# The task
Beginning at the line containing "Поделиться (83, 2486)" in the material below and ending at the line containing "#reallife (137) (1292, 602)", return each line exactly and add nothing.

+++

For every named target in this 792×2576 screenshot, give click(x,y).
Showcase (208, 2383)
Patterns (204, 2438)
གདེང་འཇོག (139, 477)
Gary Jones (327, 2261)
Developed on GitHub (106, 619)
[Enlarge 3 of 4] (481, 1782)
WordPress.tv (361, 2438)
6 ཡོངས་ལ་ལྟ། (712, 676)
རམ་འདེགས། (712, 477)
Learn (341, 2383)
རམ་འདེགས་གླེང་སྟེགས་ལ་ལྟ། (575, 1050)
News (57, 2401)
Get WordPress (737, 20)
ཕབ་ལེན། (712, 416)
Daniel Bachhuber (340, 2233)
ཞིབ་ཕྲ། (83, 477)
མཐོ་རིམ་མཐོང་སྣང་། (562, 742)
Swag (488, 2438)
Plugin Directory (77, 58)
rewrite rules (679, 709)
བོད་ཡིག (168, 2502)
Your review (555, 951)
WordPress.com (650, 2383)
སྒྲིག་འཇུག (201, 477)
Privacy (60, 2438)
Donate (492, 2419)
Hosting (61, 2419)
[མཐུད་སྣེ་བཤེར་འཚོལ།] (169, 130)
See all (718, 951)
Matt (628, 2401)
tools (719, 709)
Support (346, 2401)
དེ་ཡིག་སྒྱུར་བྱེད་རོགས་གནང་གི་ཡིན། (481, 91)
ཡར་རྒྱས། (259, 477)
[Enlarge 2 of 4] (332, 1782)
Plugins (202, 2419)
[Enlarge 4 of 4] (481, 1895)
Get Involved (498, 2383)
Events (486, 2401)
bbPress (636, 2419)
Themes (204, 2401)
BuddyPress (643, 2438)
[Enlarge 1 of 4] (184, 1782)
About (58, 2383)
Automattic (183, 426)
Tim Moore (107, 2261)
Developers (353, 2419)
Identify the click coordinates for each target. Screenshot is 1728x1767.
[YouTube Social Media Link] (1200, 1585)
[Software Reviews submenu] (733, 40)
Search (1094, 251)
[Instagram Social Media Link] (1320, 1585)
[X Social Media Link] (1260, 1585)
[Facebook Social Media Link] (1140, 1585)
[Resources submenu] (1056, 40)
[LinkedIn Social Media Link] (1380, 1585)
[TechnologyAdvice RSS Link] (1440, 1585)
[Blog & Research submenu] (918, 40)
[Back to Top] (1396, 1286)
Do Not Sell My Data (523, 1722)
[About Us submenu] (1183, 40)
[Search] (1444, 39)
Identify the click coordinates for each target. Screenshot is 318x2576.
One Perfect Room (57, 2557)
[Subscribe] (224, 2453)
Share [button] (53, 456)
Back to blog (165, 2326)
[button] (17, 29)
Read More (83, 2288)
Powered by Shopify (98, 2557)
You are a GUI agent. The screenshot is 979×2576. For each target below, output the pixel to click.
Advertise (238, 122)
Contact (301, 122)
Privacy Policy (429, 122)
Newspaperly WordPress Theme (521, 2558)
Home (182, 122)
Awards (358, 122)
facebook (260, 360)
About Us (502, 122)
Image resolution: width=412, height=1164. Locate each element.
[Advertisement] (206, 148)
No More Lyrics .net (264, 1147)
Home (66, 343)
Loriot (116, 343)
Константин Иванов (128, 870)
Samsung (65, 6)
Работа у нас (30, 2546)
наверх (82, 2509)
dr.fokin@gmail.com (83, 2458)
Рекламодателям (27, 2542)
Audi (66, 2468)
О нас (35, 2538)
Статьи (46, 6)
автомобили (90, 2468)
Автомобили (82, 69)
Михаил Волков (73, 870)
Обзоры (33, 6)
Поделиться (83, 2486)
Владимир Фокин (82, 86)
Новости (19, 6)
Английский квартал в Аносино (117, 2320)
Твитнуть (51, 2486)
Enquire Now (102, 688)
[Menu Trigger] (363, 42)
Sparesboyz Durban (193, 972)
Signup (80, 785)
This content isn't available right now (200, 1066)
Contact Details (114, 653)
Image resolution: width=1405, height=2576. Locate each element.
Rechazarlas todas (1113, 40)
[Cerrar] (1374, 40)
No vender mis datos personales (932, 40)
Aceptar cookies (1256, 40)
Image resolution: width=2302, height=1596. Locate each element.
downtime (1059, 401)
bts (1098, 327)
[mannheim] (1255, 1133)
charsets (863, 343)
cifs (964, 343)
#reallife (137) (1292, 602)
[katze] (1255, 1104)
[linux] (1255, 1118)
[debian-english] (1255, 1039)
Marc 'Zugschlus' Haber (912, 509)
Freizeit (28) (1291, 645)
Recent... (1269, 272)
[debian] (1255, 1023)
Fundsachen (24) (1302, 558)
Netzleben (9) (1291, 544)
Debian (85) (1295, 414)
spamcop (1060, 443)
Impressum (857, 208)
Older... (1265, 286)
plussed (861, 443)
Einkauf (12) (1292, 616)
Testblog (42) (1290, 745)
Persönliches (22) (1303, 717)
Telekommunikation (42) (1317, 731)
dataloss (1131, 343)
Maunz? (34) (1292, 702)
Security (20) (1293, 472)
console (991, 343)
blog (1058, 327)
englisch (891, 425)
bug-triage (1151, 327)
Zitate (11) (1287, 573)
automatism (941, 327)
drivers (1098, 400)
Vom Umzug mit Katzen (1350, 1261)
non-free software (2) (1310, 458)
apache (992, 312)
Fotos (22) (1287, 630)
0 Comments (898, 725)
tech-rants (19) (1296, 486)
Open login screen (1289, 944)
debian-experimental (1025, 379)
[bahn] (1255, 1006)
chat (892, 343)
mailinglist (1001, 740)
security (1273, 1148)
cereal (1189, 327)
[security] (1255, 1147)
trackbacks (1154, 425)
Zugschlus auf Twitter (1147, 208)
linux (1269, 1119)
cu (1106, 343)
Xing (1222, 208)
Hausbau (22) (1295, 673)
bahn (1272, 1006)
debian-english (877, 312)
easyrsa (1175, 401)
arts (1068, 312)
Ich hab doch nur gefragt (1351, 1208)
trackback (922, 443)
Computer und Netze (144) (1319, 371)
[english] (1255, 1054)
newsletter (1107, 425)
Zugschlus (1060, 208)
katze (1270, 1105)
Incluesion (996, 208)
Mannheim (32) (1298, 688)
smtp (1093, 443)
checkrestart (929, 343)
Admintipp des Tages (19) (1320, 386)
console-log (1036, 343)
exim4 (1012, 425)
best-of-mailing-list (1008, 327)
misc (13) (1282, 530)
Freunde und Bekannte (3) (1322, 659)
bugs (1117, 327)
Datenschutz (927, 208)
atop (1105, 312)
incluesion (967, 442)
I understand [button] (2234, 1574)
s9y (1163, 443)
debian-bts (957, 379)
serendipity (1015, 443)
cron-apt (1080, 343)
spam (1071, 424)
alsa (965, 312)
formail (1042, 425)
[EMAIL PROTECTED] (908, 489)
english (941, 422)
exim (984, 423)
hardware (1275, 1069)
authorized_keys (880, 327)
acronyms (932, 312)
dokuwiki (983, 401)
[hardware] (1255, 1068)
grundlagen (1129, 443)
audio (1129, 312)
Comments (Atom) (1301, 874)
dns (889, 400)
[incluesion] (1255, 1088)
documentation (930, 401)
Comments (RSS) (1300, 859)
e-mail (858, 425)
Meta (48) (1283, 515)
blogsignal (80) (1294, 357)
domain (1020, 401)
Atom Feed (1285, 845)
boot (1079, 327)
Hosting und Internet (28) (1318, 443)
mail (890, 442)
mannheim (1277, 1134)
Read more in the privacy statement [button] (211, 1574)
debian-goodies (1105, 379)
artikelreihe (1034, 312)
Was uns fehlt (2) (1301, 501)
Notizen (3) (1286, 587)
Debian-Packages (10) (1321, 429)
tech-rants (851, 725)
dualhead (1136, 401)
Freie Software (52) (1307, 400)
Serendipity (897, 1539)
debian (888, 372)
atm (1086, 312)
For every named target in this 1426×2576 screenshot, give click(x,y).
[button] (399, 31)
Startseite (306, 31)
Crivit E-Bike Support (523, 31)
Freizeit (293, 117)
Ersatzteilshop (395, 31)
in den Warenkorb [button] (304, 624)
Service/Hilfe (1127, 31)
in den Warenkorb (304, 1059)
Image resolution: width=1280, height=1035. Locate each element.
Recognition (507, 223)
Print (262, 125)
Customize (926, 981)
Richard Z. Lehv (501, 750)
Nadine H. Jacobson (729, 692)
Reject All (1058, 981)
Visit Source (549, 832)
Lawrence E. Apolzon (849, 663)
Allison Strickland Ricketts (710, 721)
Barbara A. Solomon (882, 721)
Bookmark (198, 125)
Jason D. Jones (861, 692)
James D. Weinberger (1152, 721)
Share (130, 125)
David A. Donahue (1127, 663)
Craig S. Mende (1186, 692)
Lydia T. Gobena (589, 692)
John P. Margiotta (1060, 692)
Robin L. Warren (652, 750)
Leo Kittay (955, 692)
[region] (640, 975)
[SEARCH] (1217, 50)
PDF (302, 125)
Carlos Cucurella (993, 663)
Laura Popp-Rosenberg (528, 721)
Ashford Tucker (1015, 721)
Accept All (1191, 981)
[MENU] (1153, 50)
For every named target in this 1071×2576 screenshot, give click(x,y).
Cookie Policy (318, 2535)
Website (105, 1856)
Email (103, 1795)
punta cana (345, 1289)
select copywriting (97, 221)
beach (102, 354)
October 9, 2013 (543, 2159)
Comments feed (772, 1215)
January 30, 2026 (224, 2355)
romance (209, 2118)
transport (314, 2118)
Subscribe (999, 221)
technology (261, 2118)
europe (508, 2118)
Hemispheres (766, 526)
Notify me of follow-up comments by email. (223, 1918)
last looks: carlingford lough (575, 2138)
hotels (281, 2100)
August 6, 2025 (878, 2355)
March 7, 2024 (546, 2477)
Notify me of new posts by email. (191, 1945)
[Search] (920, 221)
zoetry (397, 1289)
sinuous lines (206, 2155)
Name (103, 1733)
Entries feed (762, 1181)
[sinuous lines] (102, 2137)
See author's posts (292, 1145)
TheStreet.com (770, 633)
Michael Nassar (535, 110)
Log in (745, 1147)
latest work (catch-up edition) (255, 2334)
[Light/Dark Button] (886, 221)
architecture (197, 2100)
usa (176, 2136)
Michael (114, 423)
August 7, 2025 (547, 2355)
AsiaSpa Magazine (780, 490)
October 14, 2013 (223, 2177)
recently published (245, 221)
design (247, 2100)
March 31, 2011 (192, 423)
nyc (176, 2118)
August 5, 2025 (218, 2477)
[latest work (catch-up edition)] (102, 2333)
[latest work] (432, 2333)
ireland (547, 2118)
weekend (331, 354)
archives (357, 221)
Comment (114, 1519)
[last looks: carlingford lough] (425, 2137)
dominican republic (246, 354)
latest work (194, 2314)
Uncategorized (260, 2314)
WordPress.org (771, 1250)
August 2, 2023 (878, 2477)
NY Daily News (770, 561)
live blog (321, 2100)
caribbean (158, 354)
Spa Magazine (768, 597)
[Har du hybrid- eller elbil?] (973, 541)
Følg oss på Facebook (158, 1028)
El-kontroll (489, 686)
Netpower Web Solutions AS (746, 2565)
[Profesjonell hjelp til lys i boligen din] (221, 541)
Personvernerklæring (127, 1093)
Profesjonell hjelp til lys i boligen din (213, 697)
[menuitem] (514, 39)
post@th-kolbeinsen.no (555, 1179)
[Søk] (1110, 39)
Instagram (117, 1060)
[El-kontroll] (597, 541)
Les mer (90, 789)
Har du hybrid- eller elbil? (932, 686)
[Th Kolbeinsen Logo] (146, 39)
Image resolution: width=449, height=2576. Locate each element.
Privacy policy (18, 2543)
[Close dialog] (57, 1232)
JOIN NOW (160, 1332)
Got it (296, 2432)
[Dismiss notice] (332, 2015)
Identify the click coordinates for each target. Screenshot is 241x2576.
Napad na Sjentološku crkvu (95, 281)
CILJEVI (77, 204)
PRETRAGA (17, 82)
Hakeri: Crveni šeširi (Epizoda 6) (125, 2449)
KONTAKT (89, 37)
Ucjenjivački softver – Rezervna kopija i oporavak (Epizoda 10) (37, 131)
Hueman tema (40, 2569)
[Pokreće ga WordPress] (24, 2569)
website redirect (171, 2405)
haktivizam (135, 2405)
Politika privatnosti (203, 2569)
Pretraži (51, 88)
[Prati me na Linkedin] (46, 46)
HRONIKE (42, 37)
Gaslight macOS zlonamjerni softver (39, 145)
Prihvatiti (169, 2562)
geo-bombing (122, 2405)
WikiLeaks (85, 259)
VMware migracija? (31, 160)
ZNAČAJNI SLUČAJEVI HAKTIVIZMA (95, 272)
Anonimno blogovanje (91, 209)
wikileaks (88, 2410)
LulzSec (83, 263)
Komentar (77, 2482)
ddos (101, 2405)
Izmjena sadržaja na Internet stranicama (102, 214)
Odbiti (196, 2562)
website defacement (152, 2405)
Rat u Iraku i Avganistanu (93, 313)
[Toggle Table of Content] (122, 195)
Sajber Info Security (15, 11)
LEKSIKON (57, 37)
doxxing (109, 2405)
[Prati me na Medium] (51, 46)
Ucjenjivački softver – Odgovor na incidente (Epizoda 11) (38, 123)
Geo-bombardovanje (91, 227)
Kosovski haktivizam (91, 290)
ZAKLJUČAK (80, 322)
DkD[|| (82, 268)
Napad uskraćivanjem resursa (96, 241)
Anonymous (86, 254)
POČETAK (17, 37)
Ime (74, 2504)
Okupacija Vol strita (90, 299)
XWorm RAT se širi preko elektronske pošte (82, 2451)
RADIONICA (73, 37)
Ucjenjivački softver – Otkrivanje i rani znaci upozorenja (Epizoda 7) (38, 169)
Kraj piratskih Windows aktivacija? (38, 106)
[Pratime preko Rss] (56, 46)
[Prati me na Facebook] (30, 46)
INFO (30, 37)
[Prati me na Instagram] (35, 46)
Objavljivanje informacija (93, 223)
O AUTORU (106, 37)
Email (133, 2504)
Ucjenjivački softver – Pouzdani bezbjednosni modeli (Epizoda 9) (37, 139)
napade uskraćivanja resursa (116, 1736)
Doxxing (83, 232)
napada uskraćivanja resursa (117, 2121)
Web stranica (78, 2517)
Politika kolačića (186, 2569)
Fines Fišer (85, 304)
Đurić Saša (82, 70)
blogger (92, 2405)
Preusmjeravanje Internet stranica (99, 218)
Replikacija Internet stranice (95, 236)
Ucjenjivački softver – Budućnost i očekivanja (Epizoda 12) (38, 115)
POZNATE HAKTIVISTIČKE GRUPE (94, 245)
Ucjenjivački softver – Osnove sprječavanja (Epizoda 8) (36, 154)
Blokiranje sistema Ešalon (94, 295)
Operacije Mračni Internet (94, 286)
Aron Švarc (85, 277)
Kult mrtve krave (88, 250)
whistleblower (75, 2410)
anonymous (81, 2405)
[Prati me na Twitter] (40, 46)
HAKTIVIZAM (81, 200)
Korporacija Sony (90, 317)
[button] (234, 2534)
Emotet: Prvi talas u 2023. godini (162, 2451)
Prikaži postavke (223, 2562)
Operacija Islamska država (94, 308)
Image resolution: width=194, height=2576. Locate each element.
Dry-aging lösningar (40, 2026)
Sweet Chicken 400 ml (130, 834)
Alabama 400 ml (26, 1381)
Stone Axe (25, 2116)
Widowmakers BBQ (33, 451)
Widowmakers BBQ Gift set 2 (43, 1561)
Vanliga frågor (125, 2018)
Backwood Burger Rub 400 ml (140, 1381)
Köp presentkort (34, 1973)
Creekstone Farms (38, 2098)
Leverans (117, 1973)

+++

# Completed task
Поделиться (83, 2486)
Владимир Фокин (82, 86)
Новости (19, 6)
Английский квартал в Аносино (117, 2320)
Твитнуть (51, 2486)
Enquire Now (102, 688)
[Menu Trigger] (363, 42)
Sparesboyz Durban (193, 972)
Signup (80, 785)
This content isn't available right now (200, 1066)
Contact Details (114, 653)
Image resolution: width=1405, height=2576. Locate each element.
Rechazarlas todas (1113, 40)
[Cerrar] (1374, 40)
No vender mis datos personales (932, 40)
Aceptar cookies (1256, 40)
Image resolution: width=2302, height=1596. Locate each element.
downtime (1059, 401)
bts (1098, 327)
[mannheim] (1255, 1133)
charsets (863, 343)
cifs (964, 343)
#reallife (137) (1292, 602)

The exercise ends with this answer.